- Lee Taylor, Daily World Reporter: Are you going swimming with me in the morning?
- Joanne 'Joan' Xavier: No thanks. Good night.
- Lee Taylor, Daily World Reporter: What will you do if I start to sink and yell for help?
- Joanne 'Joan' Xavier: Throw you an anvil. Good night!
- Mamie, Xavier's Maid: Something tells me if I go in that room tonight, tomorrow I'll be... in my coffin!
- Police Commissioner Stevens: I hope we're not disturbing you, Professor.
- Dr. Haines, Academy of Surgical Research: Not at all, I was just relaxing.
- Dr.
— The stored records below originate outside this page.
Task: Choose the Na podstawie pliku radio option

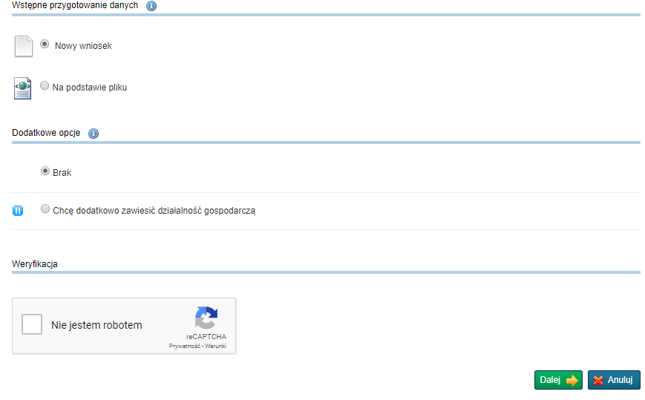Action: [x=44, y=86]
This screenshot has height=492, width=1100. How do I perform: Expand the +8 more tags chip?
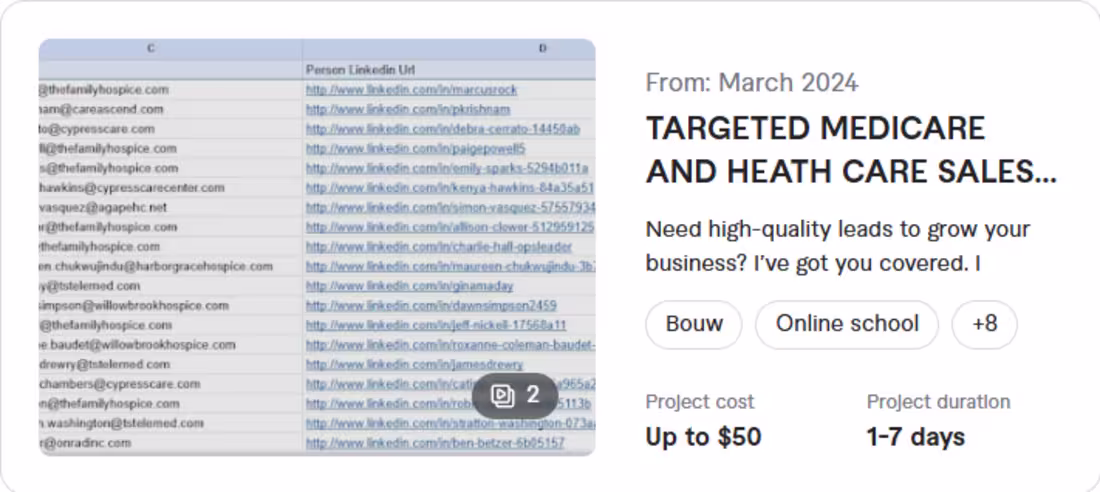click(x=984, y=324)
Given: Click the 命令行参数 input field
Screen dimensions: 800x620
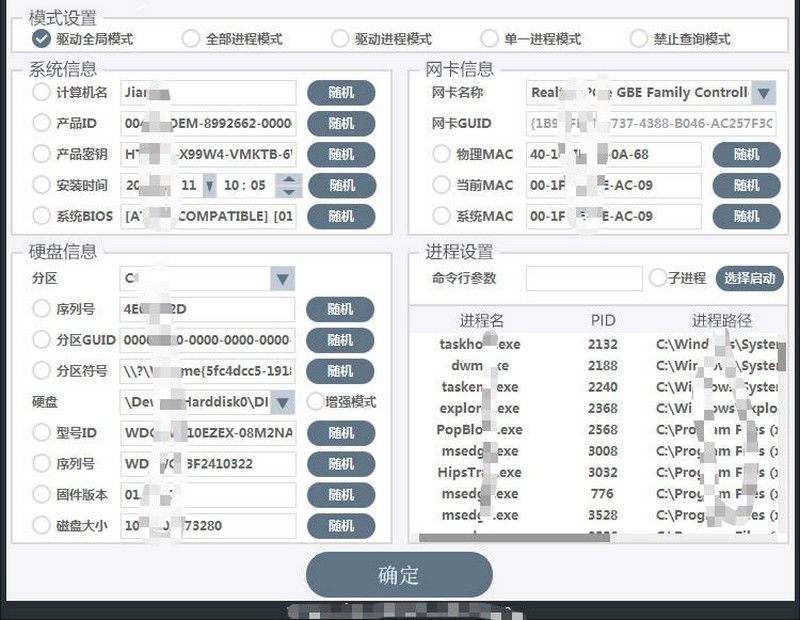Looking at the screenshot, I should [x=585, y=279].
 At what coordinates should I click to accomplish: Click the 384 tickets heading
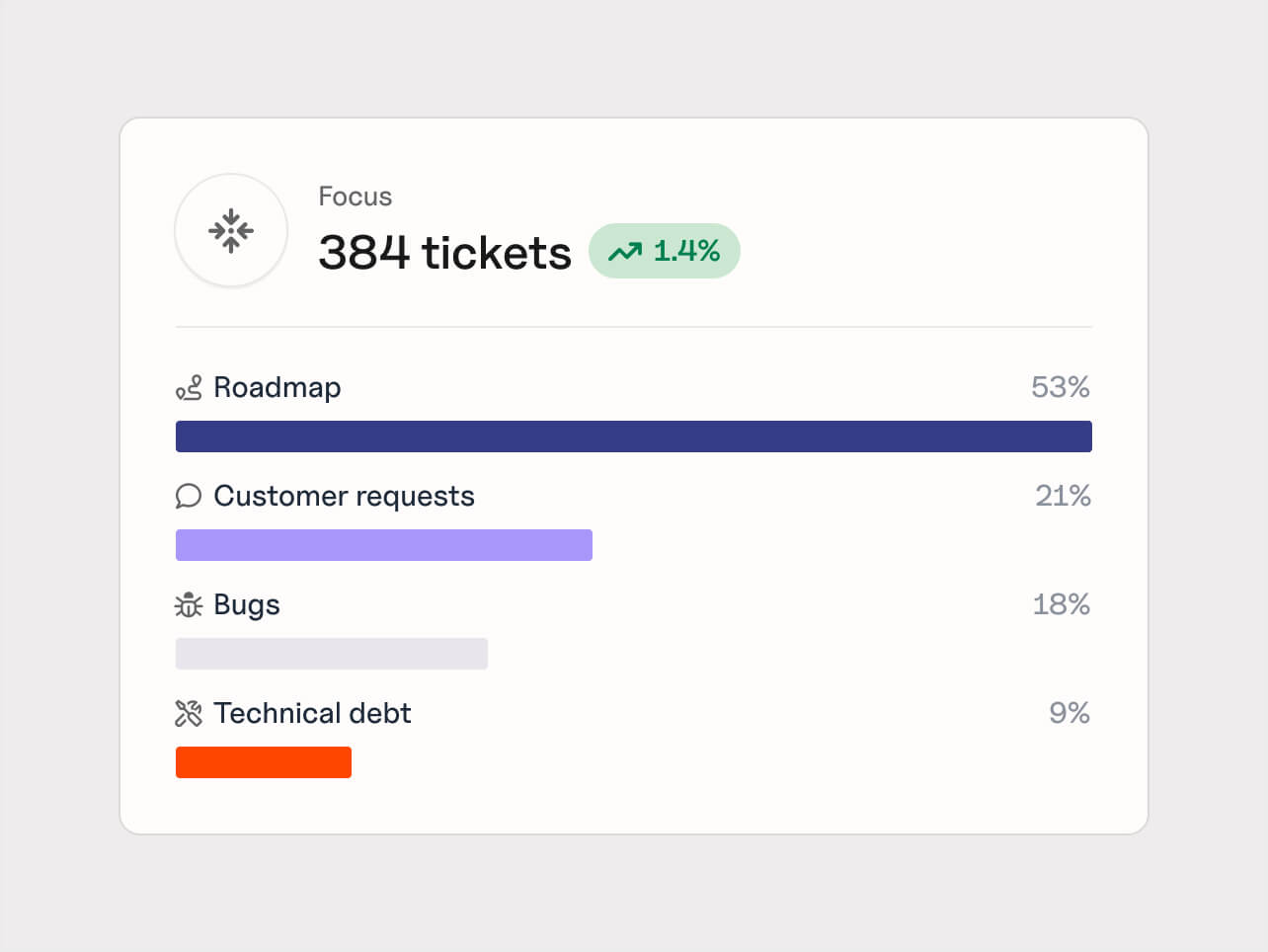point(444,253)
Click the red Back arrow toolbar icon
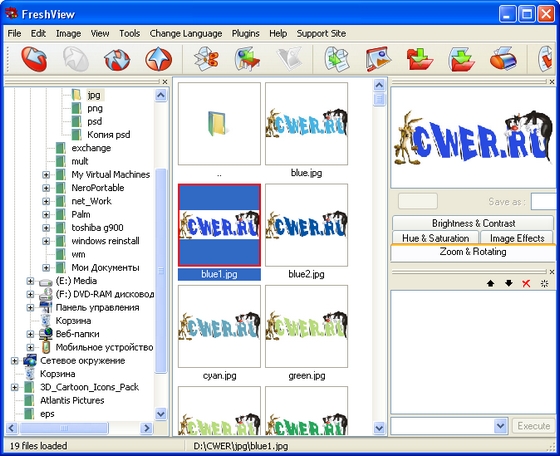The image size is (560, 456). point(34,59)
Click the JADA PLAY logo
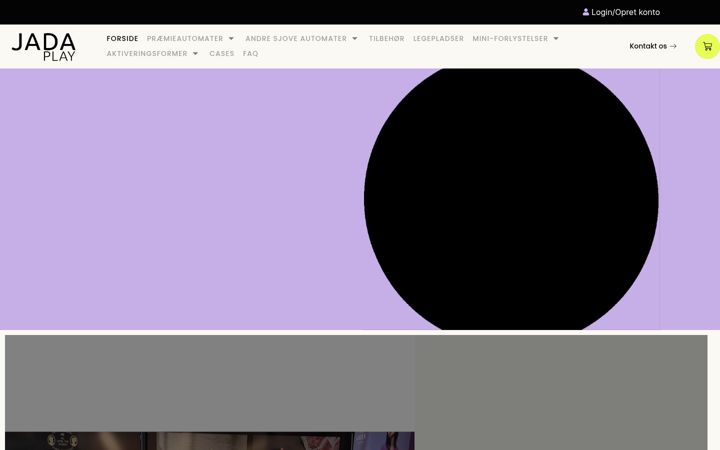720x450 pixels. (44, 47)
Jerry Xavier: Professor Haines is a most intensive worker. I've just been telling Mr. Stevens of your phenomenal experiments in brain grafting.
- Dr. Haines, Academy of Surgical Research: Oh, Doctor, Doctor, come! Come, I want to show you! I want to show you a new type of brain cell.
- Dr. Jerry Xavier: That should be interesting, Professor.
- Dr. Haines, Academy of Surgical Research: I'm sure you'll find it so.
- Dr. Jerry Xavier: On the slide?
- Dr. Haines, Academy of Surgical Research: Yes.
- Detective O'Halloran: [O'Halloran opens a ledger] Look!
- [He shows Stevens a stack of girlie magazines]
- Detective O'Halloran: Relaxing.
- Dr. Haines, Academy of Surgical Research: Professor, since we retired this body has been... It has been...
- Dr. Jerry Xavier: I know, but I don't want her to know.
- Dr. Jerry Xavier: Good evening, Professor Duke, how are you feeling tonight?
- Dr. Duke: Horrible.
- Dr. Jerry Xavier: Oh, I'm sorry to hear that.
- Dr. Duke: Well, if it makes you feel sorry to hear things like that, then don't ask questions!
- Police Commissioner Stevens: What's your theory of the killer?
- Dr. Jerry Xavier: A neurotic, of course. Some poor devil suffering from a fixation.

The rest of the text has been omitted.